Ella, siendo tan de carne, de pronto se volvió mi propio personaje…
La miraba con pasión, pero sin ese sentido libidinoso que caracterizaba los vicios de la carne. No, yo no la miraba de ese modo. Yo disfrutaba observarla, la miraba juguetear su sensualidad con displicencia mientras la deja correr entre sus piernas, treparse por sus hombros, permitiéndole el desparpajo de alojarse bajo su labio inferior y acomodarse entre los pliegues que separan las orejas de la pronunciada pendiente de su cuello.
Siempre la observaba, me gustaba seguir sus movimientos toscos, su danzar torpe cada vez que recorre la pieza, cuando va estrellándose consigo misma entre los rincones de las sábanas. Jamás la escucho, solo la miro, y me admiro de cómo guarda con recelo toda aquella sensualidad que se derrama cuando se abren las cortinas y entra el sol sobre su pelo, ese modo con el que guarda bajo sus senos el desvelo y el vacío cada vez que tiene que abandonar el idilio de admirarse en el espejo y enfrentarse al mundo de los vivos.
Era ella para mí, más que la realización de su sexo…
Era un espejismo erótico y violento, era caldero de fuego y besos, era mi tiempo corriendo al ritmo de su aliento, mi profundo encuentro con la humedad que lubrica mis más elementales funciones orgánicas… y todo aquello era casi grotesco.

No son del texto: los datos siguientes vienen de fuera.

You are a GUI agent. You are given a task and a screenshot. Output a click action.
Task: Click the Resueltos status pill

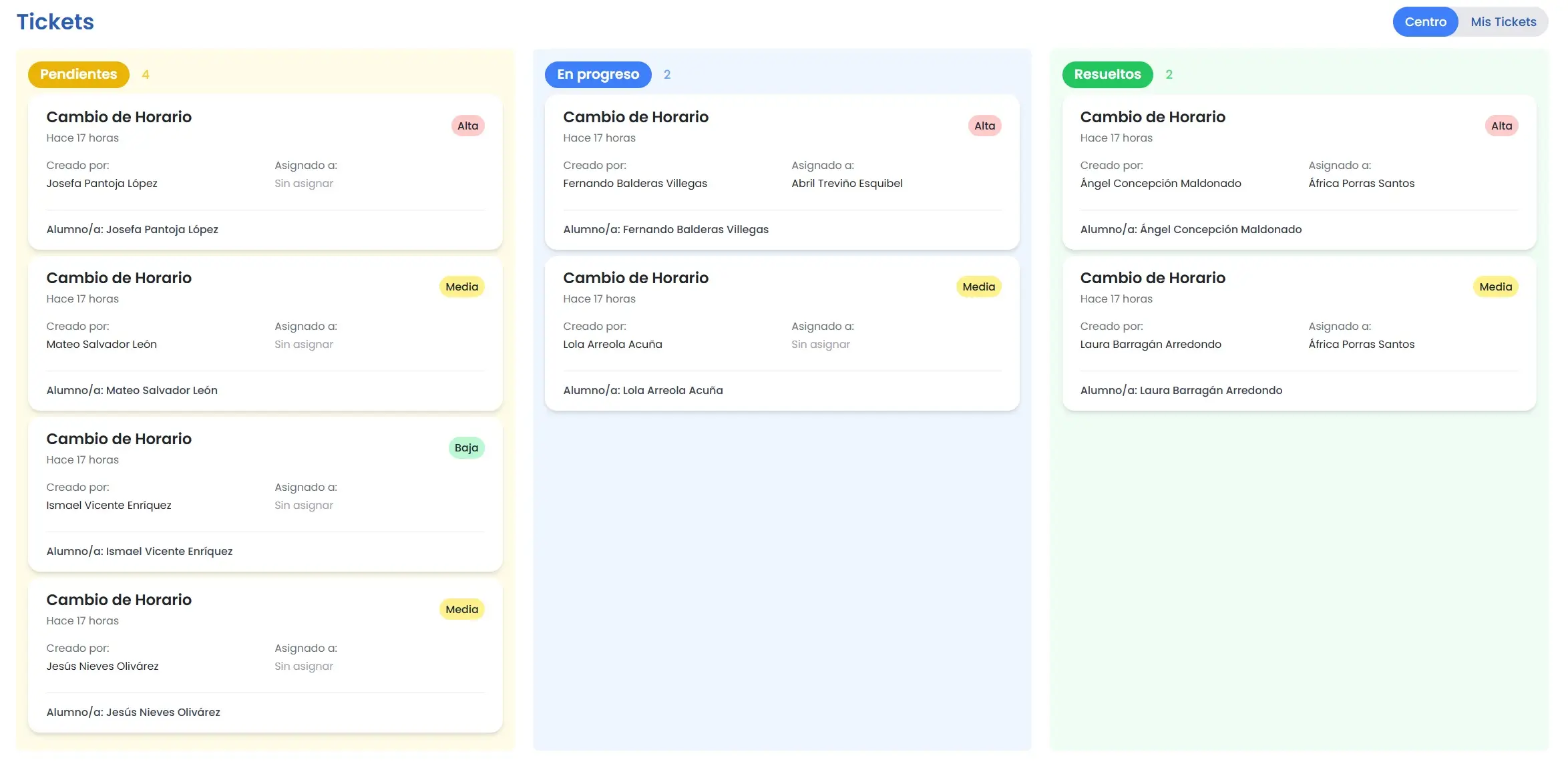coord(1107,74)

En verano y en invierno la descubría leyendo el capítulo 2 de rayuela con la cadencia perfecta de un lento verso y frotaba su cuerpo imaginando que era la maga, y para mí lo era, y ella flotaba y yo la dejaba viajar con su mente hasta el espejo, y como una proyección que ella enviaba a mi cerebro podía imaginarla plena y desnuda sintiéndose la maga, amando a la maga, excitándose con la idea de que su cabello y el de ella compartían el mismo aroma.

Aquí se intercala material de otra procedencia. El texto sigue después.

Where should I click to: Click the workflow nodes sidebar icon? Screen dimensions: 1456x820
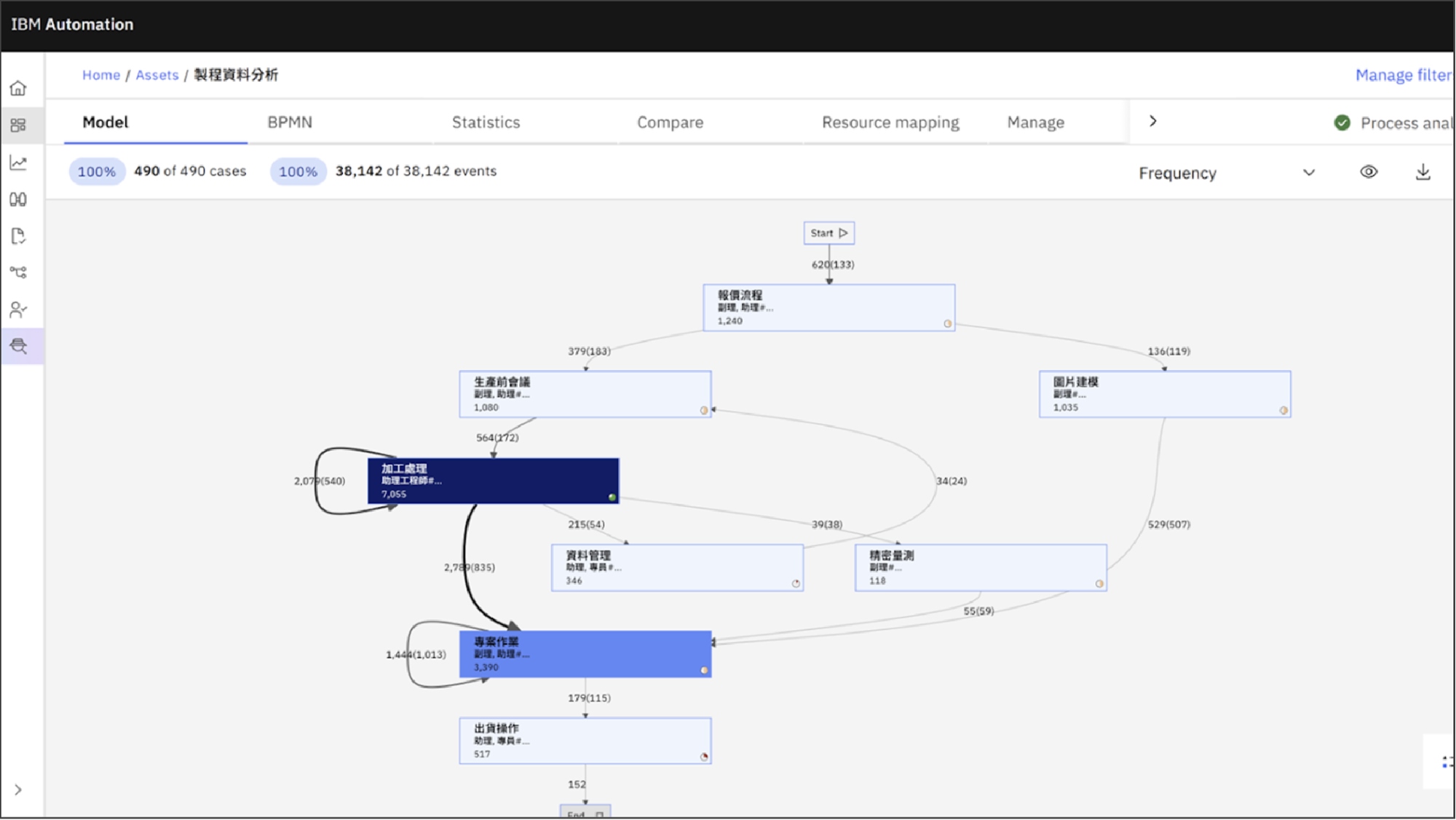pos(18,272)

Yo disfrutaba vivir con su tiniebla, amaba mi propia visión de mí, a través de ella alimentaba mi más ciega concepción de lo eterno, perdiéndome en aquella admiración idólatra de su existencia y en la falsa embriagues de su cadencia… Pensaba en mí, en ella, en su piel tibia, en su vida sin primaveras, en los versos que le escribía, en el mar que amaba y en el día en que se apagó sus sonrisa.